The ripple effects of the Zika virus are hitting the poor hard in Latin America and the Caribbean, and could knock back development unless states involve communities in a stronger push to tackle the disease, a U.N.-led study said Thursday.
The mosquito-borne Zika virus will cost the region between $7 billion and $18 billion from 2015 to 2017, said the report by the United Nations Development Programme (UNDP) and the International Federation of Red Cross and Red Crescent Societies (IFRC).
Large economies like Brazil will shoulder the biggest share of the cost, but poorer countries such as Belize and Haiti will suffer the severest impacts, it added.
Jessica Faieta, UNDP director for the region, said the virus — linked to birth defects in some cases where it infects pregnant women — is not only causing direct economic losses and putting health systems under stress.
“The long-term consequences of the Zika virus can undermine decades of social development, hard-earned health gains and slow progress towards the Sustainable Development Goals,” she said in a statement.
Focusing on Brazil, Colombia and Suriname, the report calculated that the economic impact of the virus was five times higher for the Caribbean than South America, and could cost the Caribbean as much as $9 billion in lost revenues over the three-year period as tourists stay away.
Labelling Zika a “disease of poverty,” the study said support was not reaching the region’s most vulnerable who often lack access to health and social services.
Countries are struggling to coordinate and finance programs to control, monitor and diagnose the virus, it added.
Walter Cotte, IFRC’s director for the Americas, said funds should be used to involve communities in responding to the disease, so as to build their resilience and reduce stigma.
Carried by the Aedes aegypti mosquito, which also hosts dengue, chikungunya and yellow fever, Zika has spread to more than 60 countries and territories since the outbreak was identified in 2015 in Brazil.
Here the alarm was raised over Zika’s ability to cause microcephaly — a birth defect marked by small head size and underdeveloped brains — and Guillain-Barre syndrome, a rare neurological disorder.
Spending more money on tackling Zika now would have long-term benefits and curb the spread of other diseases carried by the same mosquito, said the report.

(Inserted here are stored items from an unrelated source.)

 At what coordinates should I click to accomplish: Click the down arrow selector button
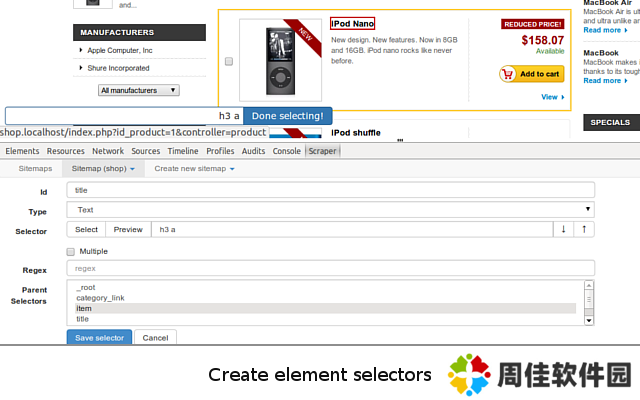tap(564, 229)
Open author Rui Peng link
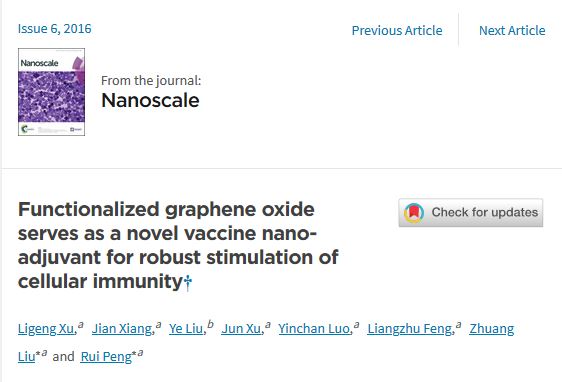Image resolution: width=562 pixels, height=382 pixels. coord(106,357)
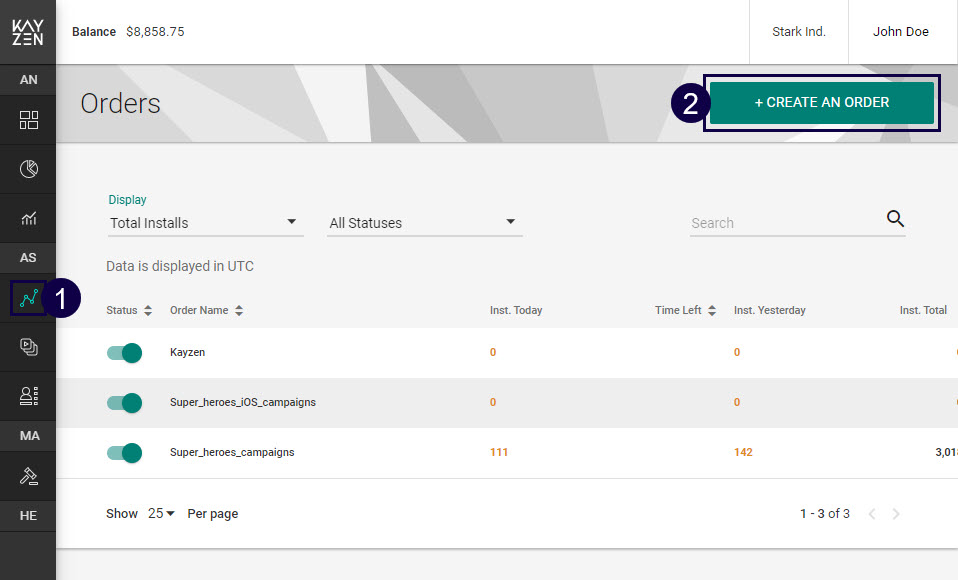This screenshot has width=958, height=580.
Task: Open the creatives icon in the sidebar
Action: click(29, 347)
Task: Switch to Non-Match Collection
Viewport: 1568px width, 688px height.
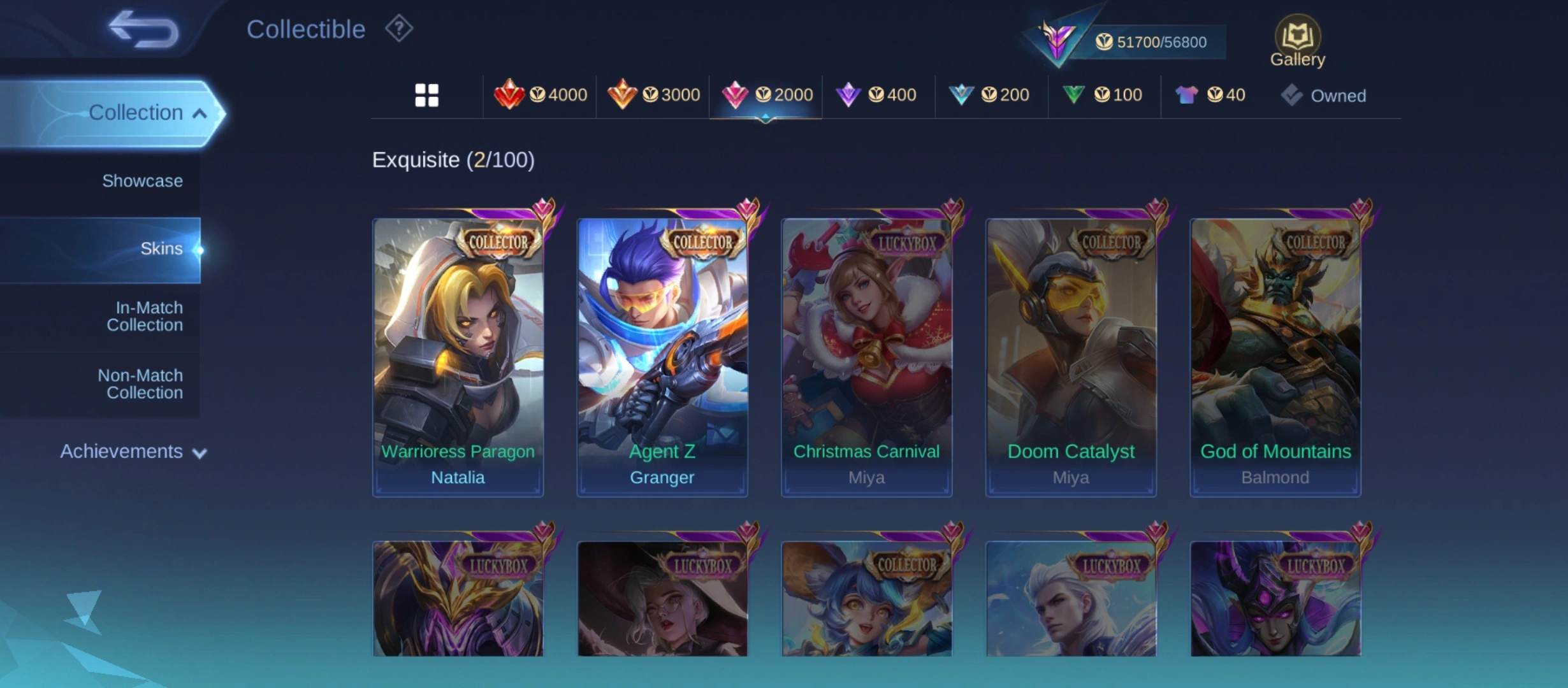Action: click(140, 384)
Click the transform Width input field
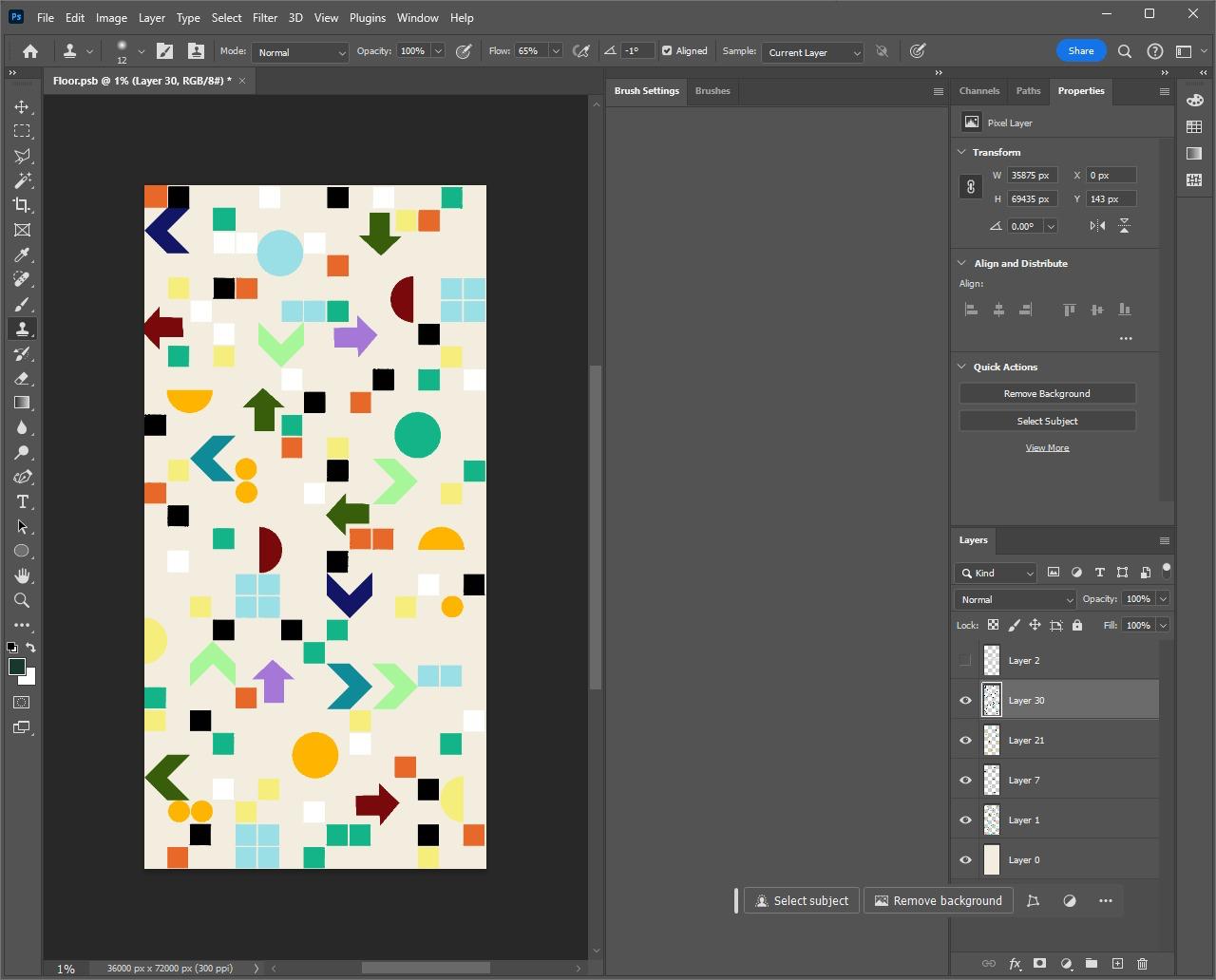Screen dimensions: 1216x980 (1032, 175)
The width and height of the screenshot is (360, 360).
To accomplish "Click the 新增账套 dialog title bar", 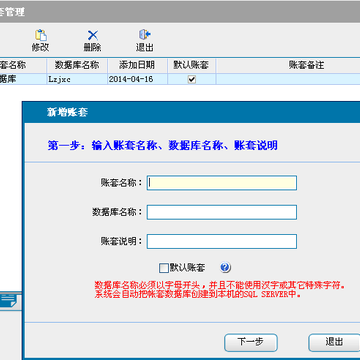I will point(192,113).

With women on the fringes of fast-growing cities among those most at risk, it called for states to step up help for poor communities where many lack access to sanitation, health care and jobs.
“While a swift and timely emergency response is a necessary step in controlling the Zika epidemic, there is a growing need to address the quieter effects of the outbreak — the social impacts, economic loss and hardship — which are exacerbated by pre-existing inequities,” the report said.
Families looking after children born with related birth defects will need greater assistance, partly to help with long-term care, which could cost up to $5 billion in lost income as parents stay out of the work force, said the report.
It estimated the cost of microcephaly to be $8 billion, largely because people born with the disorder are unlikely to be able to work, while costs linked to Guillain-Barre could reach $3 billion.
The World Health Organization projected some 3 to 4 million people would be infected with Zika in Latin America by early 2017, saying in February the region was recording lower numbers of infections than last year, but countries must stay vigilant.